Researching in this area for the past ten years, I have become increasingly interested in emerging forms of LGBT visibility and mobilisation in African societies. I noticed that many of the LGBT people I met across the continent identified with, and practiced, some form of faith. I also observed that religious belief and practice was creatively engaged by LGBT communities and appropriated as part of grassroots queer politics on the continent.
My recent book Kenyan, Christian, Queer: Religion, LGBT Activism, and Arts of Resistance in Africa, examines these dynamics with specific reference to Christianity in the context of Kenya. It presents four in-depth case studies of creative forms of LGBT activism – or “artivism”, as I call them – ranging from the literary writer Binyavanga Wainaina, the Same Love music video, the Stories of Our Lives project, and an LGBT affirming Nairobi based Christian church. Each of these case studies demonstrate how Christian texts, symbols, rituals and language provide a productive resource through which LGBT people in Kenya affirm their sexuality, claim public space, resist popular discourses, and present alternative imaginations. In other words, Christianity, as much as it fuels the homophobic rhetoric of political and religious leaders, is also part and parcel of Kenyan queer world-making.

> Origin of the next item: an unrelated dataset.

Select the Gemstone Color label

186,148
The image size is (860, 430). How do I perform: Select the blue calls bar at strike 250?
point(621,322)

For instance, Wainaina, in his critique of homophobic Pentecostal pastors, not only queerly appropriates their prophetic style but also invokes the image of the black Jesus that inspired Martin Luther King and James Baldwin in order to buttress his prophetic vision of a progressive and inclusive future for the African continent. The Same Love video blurs the genres of hip hop and gospel music and includes a quotation from the Bible, concluding with the statement that “Love is God and God is Love”. The queer Kenyans who tell their life story in Stories of Our Lives creatively blend biblical stories and Christian language in order to signify their own lives at the margins of society, while they narratively claim space for themselves. And in Cosmopolitan Affirming Church, queer folks engaged in charismatic worship and powerful preaching, reclaiming faith as an empowering space.
Achille Mbembe, in Critique of Black Reason, has stated that ‘struggle, as a praxis of liberation has always drawn part of its imaginary resources from Christianity’. Indeed, this applies to the history of liberation from slavery, colonialism and apartheid. In a similar way as black Africans have reclaimed Christianity from European missionaries, and African women have reclaimed Christianity from a patriarchal church, LGBT Africans currently add a new chapter to this history as they reclaim Christian faith from an institution deeply involved in homophobic and heteronormative politics.

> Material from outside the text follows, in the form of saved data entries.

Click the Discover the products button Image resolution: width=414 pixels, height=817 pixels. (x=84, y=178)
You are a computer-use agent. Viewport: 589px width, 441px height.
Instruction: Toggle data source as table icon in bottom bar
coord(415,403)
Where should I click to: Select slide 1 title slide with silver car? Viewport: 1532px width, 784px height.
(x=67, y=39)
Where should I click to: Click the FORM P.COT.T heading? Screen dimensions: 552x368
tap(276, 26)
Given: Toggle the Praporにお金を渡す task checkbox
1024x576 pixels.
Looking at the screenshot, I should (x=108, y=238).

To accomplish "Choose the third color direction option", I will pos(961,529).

The Bible and the Christian tradition provide them with narratives that help to imagine a queer utopia. Based on their belief that ‘Love is God and God is Love’, as stated in the lyrics of Same Love, and their hope for ‘a new heaven and a new earth’, as it was preached about in CAC, they engage in acts of resistance and social transformation. For a queer world to come, where loving relationships and embodied personhood in many different forms are recognised and celebrated.